THE DATA:
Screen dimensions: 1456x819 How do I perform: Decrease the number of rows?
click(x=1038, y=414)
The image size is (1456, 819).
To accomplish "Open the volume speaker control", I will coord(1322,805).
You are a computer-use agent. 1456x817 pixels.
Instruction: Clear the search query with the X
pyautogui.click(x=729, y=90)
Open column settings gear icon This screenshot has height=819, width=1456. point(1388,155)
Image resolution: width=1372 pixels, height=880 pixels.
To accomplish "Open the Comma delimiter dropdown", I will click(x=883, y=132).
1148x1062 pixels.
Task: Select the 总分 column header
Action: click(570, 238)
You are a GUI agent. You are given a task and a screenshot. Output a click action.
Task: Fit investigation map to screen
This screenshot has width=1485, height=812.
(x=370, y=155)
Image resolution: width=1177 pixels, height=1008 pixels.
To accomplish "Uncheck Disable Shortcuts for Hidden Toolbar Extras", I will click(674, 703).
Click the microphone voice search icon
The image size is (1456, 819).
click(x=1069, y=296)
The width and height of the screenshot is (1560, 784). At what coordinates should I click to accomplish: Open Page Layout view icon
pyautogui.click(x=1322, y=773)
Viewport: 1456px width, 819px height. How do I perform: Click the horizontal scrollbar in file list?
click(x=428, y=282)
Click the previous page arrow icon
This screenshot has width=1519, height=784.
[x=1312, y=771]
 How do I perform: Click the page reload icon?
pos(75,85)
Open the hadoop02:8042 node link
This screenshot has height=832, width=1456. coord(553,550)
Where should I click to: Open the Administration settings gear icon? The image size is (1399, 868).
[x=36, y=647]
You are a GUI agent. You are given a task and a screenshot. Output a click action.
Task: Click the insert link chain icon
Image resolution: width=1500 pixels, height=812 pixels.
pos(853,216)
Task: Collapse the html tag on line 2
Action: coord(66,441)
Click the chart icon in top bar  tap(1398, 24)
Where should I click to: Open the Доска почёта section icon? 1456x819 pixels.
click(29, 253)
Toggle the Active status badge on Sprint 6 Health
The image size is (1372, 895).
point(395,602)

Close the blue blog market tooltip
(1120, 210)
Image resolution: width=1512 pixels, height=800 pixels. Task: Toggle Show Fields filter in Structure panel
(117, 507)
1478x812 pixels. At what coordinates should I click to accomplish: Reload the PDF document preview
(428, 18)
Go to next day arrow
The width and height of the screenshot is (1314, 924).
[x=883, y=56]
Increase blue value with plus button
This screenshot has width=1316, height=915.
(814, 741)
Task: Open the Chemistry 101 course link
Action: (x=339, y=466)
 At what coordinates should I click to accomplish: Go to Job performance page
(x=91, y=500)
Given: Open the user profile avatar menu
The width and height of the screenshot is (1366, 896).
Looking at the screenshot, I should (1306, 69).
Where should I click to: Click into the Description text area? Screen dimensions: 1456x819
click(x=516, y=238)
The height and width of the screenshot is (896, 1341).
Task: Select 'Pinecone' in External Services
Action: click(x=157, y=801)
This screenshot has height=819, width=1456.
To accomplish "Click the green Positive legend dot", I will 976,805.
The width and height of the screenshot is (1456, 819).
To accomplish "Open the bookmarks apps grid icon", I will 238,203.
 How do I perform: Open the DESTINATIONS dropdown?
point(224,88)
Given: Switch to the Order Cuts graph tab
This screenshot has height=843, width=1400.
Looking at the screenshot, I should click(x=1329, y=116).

WHAT IS NEEDED: Repeat the data in its entirety, word for word.

ANSWER BOX:
Screen dimensions: 1456x819 How do I perform: Decrease the number of rows?
click(x=1038, y=414)
The image size is (1456, 819).
To accomplish "Open the volume speaker control", I will coord(1322,805).
You are a computer-use agent. 1456x817 pixels.
Instruction: Clear the search query with the X
pyautogui.click(x=729, y=90)
Open column settings gear icon This screenshot has height=819, width=1456. point(1388,155)
Image resolution: width=1372 pixels, height=880 pixels.
To accomplish "Open the Comma delimiter dropdown", I will click(x=883, y=132).
1148x1062 pixels.
Task: Select the 总分 column header
Action: click(570, 238)
You are a GUI agent. You are given a task and a screenshot. Output a click action.
Task: Fit investigation map to screen
This screenshot has width=1485, height=812.
(x=370, y=155)
Image resolution: width=1177 pixels, height=1008 pixels.
To accomplish "Uncheck Disable Shortcuts for Hidden Toolbar Extras", I will click(674, 703).
Click the microphone voice search icon
The image size is (1456, 819).
click(x=1069, y=296)
The width and height of the screenshot is (1560, 784). At what coordinates should I click to accomplish: Open Page Layout view icon
pyautogui.click(x=1322, y=773)
Viewport: 1456px width, 819px height. How do I perform: Click the horizontal scrollbar in file list?
click(x=428, y=282)
Click the previous page arrow icon
This screenshot has width=1519, height=784.
[x=1312, y=771]
 How do I perform: Click the page reload icon?
pos(75,85)
Open the hadoop02:8042 node link
This screenshot has height=832, width=1456. coord(553,550)
Where should I click to: Open the Administration settings gear icon? The image size is (1399, 868).
[x=36, y=647]
You are a GUI agent. You are given a task and a screenshot. Output a click action.
Task: Click the insert link chain icon
Image resolution: width=1500 pixels, height=812 pixels.
pos(853,216)
Task: Collapse the html tag on line 2
Action: coord(66,441)
Click the chart icon in top bar  tap(1398, 24)
Where should I click to: Open the Доска почёта section icon? 1456x819 pixels.
click(29, 253)
Toggle the Active status badge on Sprint 6 Health
The image size is (1372, 895).
point(395,602)

Close the blue blog market tooltip
(1120, 210)
Image resolution: width=1512 pixels, height=800 pixels. Task: Toggle Show Fields filter in Structure panel
(117, 507)
1478x812 pixels. At what coordinates should I click to accomplish: Reload the PDF document preview
(428, 18)
Go to next day arrow
The width and height of the screenshot is (1314, 924).
[x=883, y=56]
Increase blue value with plus button
This screenshot has width=1316, height=915.
(814, 741)
Task: Open the Chemistry 101 course link
Action: (x=339, y=466)
 At what coordinates should I click to accomplish: Go to Job performance page
(x=91, y=500)
Given: Open the user profile avatar menu
The width and height of the screenshot is (1366, 896).
Looking at the screenshot, I should (1306, 69).
Where should I click to: Click into the Description text area? Screen dimensions: 1456x819
click(x=516, y=238)
The height and width of the screenshot is (896, 1341).
Task: Select 'Pinecone' in External Services
Action: click(x=157, y=801)
This screenshot has height=819, width=1456.
To accomplish "Click the green Positive legend dot", I will 976,805.
The width and height of the screenshot is (1456, 819).
To accomplish "Open the bookmarks apps grid icon", I will 238,203.
 How do I perform: Open the DESTINATIONS dropdown?
point(224,88)
Given: Switch to the Order Cuts graph tab
This screenshot has height=843, width=1400.
Looking at the screenshot, I should click(x=1329, y=116).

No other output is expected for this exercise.